Chinua Achebe was a Nigerian novelist, poet, professor, and critic. His first novel Things Fall Apart is the most widely read book in modern African literature. His novels focus on the traditions of Igbo society, the effect of Christian influences, and the clash of Western and traditional African values during and after the colonial era.

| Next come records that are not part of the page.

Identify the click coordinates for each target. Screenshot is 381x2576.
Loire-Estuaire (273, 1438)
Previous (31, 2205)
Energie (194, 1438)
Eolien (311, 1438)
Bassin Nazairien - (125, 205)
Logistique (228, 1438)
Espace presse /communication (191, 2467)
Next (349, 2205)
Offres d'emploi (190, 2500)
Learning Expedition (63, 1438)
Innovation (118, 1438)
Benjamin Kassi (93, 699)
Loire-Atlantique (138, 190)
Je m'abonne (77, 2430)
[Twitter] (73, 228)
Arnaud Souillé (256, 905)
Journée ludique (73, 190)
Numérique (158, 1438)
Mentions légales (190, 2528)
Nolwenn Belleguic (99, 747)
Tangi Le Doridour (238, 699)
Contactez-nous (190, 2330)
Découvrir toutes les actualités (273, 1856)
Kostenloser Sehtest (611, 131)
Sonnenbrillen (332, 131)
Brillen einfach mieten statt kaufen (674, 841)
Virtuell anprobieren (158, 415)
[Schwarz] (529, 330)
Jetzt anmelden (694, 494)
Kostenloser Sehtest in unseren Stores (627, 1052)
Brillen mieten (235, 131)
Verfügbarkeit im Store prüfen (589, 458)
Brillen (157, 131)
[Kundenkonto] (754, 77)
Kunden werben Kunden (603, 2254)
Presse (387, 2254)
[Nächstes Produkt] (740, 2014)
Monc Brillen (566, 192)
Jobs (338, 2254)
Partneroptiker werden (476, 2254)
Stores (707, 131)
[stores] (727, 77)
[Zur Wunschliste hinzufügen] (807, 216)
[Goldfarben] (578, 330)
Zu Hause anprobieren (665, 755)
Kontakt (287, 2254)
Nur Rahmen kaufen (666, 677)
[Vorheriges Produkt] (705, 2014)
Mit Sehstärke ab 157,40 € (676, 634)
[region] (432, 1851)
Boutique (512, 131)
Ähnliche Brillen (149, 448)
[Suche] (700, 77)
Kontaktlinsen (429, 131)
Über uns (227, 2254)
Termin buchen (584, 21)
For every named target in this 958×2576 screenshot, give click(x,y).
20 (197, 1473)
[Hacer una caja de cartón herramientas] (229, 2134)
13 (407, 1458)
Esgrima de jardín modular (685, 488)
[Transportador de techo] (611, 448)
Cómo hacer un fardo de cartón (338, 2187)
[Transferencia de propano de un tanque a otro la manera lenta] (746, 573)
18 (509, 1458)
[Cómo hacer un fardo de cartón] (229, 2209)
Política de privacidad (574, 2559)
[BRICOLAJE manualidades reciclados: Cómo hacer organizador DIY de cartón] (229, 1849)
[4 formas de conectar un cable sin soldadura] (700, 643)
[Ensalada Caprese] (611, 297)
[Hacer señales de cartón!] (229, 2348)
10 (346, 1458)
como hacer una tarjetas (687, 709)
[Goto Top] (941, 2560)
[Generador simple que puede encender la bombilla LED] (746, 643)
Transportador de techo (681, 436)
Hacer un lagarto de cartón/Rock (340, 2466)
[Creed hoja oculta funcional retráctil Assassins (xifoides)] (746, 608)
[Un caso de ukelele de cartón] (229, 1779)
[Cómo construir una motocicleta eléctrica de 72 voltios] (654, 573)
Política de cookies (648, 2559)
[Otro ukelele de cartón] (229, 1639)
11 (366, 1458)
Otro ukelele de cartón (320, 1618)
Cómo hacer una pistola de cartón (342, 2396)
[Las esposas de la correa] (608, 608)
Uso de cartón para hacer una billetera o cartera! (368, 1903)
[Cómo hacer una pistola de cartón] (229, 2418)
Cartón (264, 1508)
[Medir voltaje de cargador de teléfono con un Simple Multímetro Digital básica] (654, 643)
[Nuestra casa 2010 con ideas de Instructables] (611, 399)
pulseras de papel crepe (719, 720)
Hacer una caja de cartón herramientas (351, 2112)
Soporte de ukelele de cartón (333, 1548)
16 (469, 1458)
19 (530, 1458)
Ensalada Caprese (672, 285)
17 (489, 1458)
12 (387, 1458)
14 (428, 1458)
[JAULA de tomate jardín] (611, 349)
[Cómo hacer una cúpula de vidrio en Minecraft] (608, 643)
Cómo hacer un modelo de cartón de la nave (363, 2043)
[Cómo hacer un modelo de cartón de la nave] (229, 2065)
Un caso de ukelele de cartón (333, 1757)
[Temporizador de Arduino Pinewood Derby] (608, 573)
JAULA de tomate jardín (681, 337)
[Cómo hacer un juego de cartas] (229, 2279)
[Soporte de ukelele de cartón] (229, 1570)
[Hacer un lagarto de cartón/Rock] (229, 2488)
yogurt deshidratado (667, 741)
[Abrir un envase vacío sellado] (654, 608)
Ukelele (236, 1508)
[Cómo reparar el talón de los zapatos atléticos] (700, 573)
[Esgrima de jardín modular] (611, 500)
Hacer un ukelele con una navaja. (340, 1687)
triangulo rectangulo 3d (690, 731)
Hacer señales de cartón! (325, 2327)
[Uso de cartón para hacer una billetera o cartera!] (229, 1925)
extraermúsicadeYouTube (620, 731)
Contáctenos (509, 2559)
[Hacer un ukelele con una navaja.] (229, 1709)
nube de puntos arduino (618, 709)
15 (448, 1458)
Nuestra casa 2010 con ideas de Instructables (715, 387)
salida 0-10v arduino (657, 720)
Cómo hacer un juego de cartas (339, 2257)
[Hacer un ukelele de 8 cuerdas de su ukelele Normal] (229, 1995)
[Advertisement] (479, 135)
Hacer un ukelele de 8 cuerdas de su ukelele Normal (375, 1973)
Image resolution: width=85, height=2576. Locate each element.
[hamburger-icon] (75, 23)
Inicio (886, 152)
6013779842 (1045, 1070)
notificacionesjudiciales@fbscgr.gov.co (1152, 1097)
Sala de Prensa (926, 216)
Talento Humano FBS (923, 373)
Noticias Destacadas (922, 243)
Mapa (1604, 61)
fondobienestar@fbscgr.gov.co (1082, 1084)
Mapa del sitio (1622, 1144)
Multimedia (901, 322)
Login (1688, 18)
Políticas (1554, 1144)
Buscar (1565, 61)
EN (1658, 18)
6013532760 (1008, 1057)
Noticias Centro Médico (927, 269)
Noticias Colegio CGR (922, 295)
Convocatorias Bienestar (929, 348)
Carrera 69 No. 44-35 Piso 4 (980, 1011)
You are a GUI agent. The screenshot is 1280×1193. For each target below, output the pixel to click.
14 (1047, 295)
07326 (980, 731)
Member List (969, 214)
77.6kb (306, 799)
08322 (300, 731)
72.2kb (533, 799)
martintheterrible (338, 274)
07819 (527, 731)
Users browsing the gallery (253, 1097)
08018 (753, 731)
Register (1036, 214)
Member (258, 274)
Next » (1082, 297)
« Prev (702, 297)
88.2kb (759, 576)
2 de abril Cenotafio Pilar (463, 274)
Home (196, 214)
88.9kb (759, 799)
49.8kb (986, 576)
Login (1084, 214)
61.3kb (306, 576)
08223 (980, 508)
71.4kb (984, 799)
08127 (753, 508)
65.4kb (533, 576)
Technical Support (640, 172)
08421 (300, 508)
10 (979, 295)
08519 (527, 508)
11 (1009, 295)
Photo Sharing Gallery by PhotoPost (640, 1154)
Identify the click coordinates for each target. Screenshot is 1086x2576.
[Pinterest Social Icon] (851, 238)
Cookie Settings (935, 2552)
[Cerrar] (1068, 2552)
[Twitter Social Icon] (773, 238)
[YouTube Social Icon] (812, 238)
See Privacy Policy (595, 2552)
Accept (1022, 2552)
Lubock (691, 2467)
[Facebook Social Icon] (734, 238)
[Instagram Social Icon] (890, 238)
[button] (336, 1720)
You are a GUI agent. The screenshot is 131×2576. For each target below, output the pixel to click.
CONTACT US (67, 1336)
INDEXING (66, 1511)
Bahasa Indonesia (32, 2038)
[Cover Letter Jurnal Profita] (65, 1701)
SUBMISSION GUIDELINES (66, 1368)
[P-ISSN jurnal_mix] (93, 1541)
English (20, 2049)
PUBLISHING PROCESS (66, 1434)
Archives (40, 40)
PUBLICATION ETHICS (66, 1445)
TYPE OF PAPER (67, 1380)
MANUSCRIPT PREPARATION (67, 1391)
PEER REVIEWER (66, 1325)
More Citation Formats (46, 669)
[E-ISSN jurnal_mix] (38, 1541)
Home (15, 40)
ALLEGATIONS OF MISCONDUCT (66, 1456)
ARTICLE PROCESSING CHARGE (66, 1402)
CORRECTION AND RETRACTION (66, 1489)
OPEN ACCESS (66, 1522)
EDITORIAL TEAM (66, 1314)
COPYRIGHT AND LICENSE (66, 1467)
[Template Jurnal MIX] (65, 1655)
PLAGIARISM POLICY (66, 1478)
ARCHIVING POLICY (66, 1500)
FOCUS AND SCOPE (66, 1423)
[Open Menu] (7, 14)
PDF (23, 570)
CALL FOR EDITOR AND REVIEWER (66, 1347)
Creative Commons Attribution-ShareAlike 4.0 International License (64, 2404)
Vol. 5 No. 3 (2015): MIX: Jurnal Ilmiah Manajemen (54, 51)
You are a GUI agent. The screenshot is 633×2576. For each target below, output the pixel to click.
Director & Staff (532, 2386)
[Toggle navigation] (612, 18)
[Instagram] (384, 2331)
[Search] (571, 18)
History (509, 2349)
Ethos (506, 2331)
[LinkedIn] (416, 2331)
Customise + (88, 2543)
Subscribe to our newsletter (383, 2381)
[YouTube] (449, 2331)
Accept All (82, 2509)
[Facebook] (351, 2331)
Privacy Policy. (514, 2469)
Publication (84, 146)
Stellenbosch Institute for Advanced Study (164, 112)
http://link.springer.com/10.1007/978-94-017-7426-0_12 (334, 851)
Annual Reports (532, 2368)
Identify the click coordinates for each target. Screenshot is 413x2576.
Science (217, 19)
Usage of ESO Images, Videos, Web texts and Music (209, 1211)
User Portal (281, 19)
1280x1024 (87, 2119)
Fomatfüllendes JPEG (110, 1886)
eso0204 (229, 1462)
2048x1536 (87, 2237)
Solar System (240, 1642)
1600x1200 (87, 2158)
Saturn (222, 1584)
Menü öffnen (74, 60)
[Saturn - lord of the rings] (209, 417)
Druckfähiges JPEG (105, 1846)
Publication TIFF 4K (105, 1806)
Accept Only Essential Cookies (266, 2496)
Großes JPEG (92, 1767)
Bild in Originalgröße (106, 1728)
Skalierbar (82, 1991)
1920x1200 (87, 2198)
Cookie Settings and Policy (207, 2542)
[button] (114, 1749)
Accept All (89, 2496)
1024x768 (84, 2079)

About Chinua Achebe in brief

His parents were converts to the Protestant Church Mission Society in Nigeria. His unabbreviated name, Chinualumogu, was a prayer for divine protection and stability. He stopped practicing the religion of his ancestors, but he respected its traditions. His mother and sister told him many stories as a child, which he later recreated in his novels and stories. In 1936, he entered St Philips’ Central School in the region of Central Akpogu. He won a scholarship to study medicine, but changed his studies to English literature at University College. After graduation, he worked for the Nigerian Broadcasting Service and soon moved to the metropolis of Lagos. His later novels include No Longer at Ease, Arrow of God, A Man of the People, and Anthills of the Savannah. He wrote his novels in English and defended the use of English, a language of colonisers, in African literature, in 1975, in a lecture on Joseph Conrad. In 1975, his lecture featured a criticism of Conrad as \”a thoroughgoing racist\”; it was later published in The Massachusetts Review amid some controversy. In 1990, he began an eighteen-year tenure at Bard College as the Charles P. Stevenson Professor of Languages and Literature. From 2009 until his death, he served as David and Marianna Fisher University Professor and Professor of Africana Studies at Brown University.